In particular, the scale does not take into account the meaning or impact of an event for the individual. The score for the most stressful item (death of spouse: 100) , is the same regardless of the individual’s age, their dependence on the spouse, the length and happiness of the marriage, and so on. In addition, the model takes no account of how well the individual copes with any life event which occurs, or the support available from the family or friends, to help them deal with it. The availability of such resources can provide a stronge buffer against the psychological and physical effects of stressful life events.

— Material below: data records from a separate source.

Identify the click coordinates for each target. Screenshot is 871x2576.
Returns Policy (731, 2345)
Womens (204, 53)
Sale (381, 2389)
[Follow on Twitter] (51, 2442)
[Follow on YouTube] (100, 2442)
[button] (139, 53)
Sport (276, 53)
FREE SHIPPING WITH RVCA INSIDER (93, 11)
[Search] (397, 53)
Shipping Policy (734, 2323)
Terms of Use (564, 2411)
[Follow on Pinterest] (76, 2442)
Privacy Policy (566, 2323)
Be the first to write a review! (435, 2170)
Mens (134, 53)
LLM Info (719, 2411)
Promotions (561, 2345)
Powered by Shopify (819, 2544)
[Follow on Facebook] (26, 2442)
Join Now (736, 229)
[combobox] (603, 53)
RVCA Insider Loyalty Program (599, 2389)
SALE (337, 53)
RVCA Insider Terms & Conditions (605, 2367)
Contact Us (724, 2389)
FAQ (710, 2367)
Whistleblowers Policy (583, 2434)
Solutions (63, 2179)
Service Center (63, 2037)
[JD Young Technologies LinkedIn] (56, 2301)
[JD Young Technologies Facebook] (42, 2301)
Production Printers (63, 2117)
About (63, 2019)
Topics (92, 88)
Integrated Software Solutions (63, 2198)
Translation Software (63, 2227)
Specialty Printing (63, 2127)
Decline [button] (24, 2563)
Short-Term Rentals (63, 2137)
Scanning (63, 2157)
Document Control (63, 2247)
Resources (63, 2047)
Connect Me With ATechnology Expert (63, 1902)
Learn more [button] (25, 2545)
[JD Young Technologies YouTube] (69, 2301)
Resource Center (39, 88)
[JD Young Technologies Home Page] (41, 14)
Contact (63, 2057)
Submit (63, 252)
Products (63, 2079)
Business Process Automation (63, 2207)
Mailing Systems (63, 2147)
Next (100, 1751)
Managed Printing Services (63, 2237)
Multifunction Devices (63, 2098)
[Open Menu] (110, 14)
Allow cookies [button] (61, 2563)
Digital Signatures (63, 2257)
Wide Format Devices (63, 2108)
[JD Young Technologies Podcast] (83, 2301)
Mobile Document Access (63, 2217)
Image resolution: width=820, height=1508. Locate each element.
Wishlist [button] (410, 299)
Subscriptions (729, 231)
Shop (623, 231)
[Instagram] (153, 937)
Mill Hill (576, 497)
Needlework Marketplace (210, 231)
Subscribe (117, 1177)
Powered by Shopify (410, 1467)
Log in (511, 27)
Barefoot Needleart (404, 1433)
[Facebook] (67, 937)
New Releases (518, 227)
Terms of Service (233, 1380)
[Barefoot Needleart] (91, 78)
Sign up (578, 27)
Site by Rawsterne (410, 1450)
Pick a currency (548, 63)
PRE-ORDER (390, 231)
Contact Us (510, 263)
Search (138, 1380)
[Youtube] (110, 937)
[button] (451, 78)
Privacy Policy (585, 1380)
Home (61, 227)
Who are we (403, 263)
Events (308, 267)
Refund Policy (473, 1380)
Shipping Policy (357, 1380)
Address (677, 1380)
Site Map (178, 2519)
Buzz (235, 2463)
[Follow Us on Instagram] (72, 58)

Individual differences in stress response:

A number of more recent theories have attempted to explain these individual differences in response to stress. One, the diathesis-stress model, proposed that while stressful events may form a trigger to the stress process, physiological predispositions towards a certain illness and previously experienced environmental conditions are important determinants of the disease outcome. What is also evident is that not all individuals react to potentially stressful events in the same way.
In one of the most influential models of stress, identified stress as a process in which environmental, in that these processes are bi-directional. The environment may trigger a stress response, but the environment may, in turn, ne modified by the individual to moderate, or exacerbate, its potential aversive effects.

summary:

The health status is not only mediated by biological factors, but is affected by social, economic, psychological and societal processes. Individually mediated behavior such as diet, exercise and smoking may directly affect health. Social class and sex also affect directly on health. A significant variance in health status is attributable to an interaction between behavioral and societal processes. Low socio-economic status is associated with environmental stress. It may also be associated with a lack of resources through which to mitigate the effect of such stressors or through which to engage in health promoting behaviors, poor access to appropriate health care resources, and so on, gender specific rules may influence uptake of exercise and job autonomy. In addition, family processes may influence a wide range of health-related behaviors.
Health and health-related behaviors occur within a complex system of interacting influences. According, effective health promotion should address the system, and not just isolated individuals with it. This will require multi-level interventions, focused on individuals, societal processes, environmental and cultural processes.